The beauty of the trail continued to mesmerize us and things were going well until the 15th km mark. We saw the 10 km runners,who had just began their race, streaming in so fast, reminding me of those herd of buffaloes scurrying away in fright on hearing the tiger approaching them. I slowed down cautiously not wanting to elbow or trip over them as that portion of the trail was narrow.
Unfortunately for some reason I tripped over a stone and fell down flat bruising my knees. A few concerned runners stopped and asked if I was fine. I nodded, stood up and began to walk a few steps. Thankfully neither my ankle nor my foot was sprained. Amit came over with a worried expression and patted my shoulder. “Your knees look bad Swe”, he said.
Suddenly something in me snapped as I was furious at myself for having fallen down even though it wasn’t my fault. “I am not going to give up. Hell with my knees, I will reach the finish line in style.” I told myself. Now anger usually makes me perform better for some reason. I was instantly reminded of the movie Bhaag Milkha Bhaag where Milkha Singh was heavily bruised by his jealous counterparts but still ran the race next day and broke the national record.

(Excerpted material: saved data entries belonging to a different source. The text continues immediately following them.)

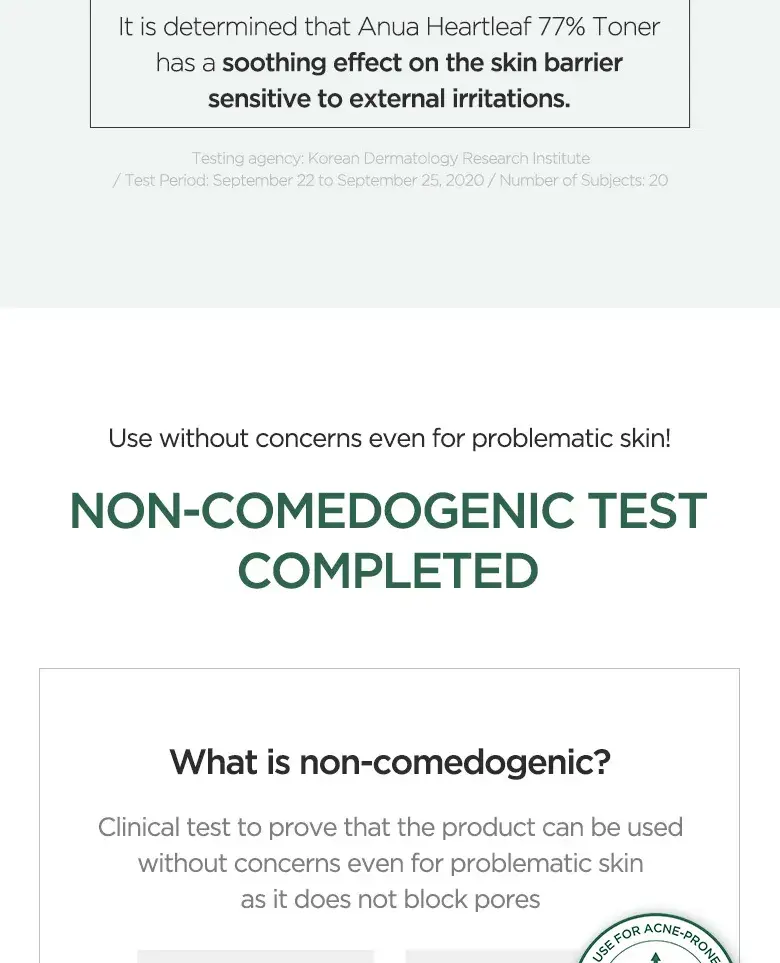Click the 'without concerns even for problematic skin' gray line
The image size is (780, 963).
coord(390,863)
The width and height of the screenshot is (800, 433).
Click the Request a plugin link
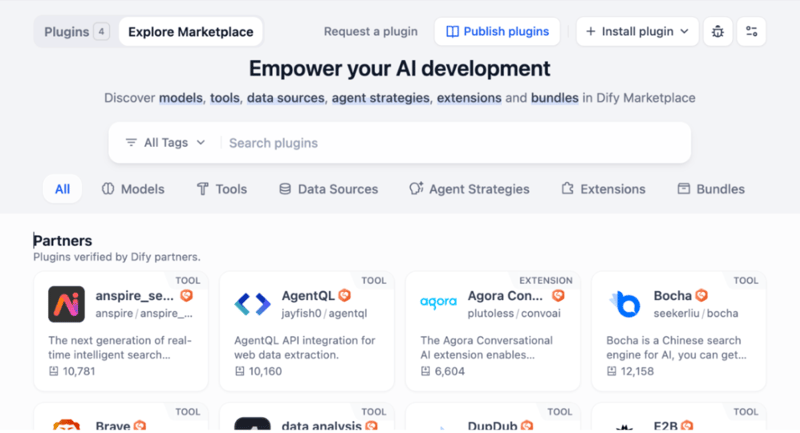370,31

I always tend to draw inspiration from sports-persons especially those who fight against the odds be it former running champions, a nail biting cricket match where a player blasts away the runs with a fierce expression on his face or the Indian army who fight it out in trying circumstances, bleeding with pierced bullets.
The adrenaline rush set in as I kept going, visualizing the finish line. I soon reached the 20th km mark. Feeling no pain, I decided to accelerate that last 1 km. I could faintly hear the drum beats and music. I saw the finish line at a distance and sprinted ahead giving a hi-five to the by standers on the side-lines as they cheered for us. Overtaking the foreigner in front and many others, I ran till I crossed the finish line in 2:06.
I was elated to finish strong and this had been my best on any trail run done so far. This year they had presented runners with medals and I was happy to get mine-a wooden carving which said Auroville Marathon 10th edition. The design on it sort of reminded me of the Batman image.
Rushing to the medical centre, I got my wound cleaned up and applied an ointment. Clicking a mandatory picture, we soon chatted with other runners. A lot of people gazed at my knee in horror and asked “Are you OK?”, to which I nodded with a smile. As we walked out, Amit noticed many people staring at my knees and mentioned the same to me. I shrugged and joked saying “Why they would look at my knees when there were more scenic things to look at, considering the beauty of the surroundings?”
We headed back to the hotel, changed and drove down to Chennai to take that Tetanus injection immediately. It was an enjoyable experience overall except maybe for that fall.
Philosopher Confucius said “Our greatest glory is not in never falling, but in rising every time we fall.” I was glad that I had risen in a strong manner and this Auroville run will be one of my greatest glory ever as I have emerged stronger mentally!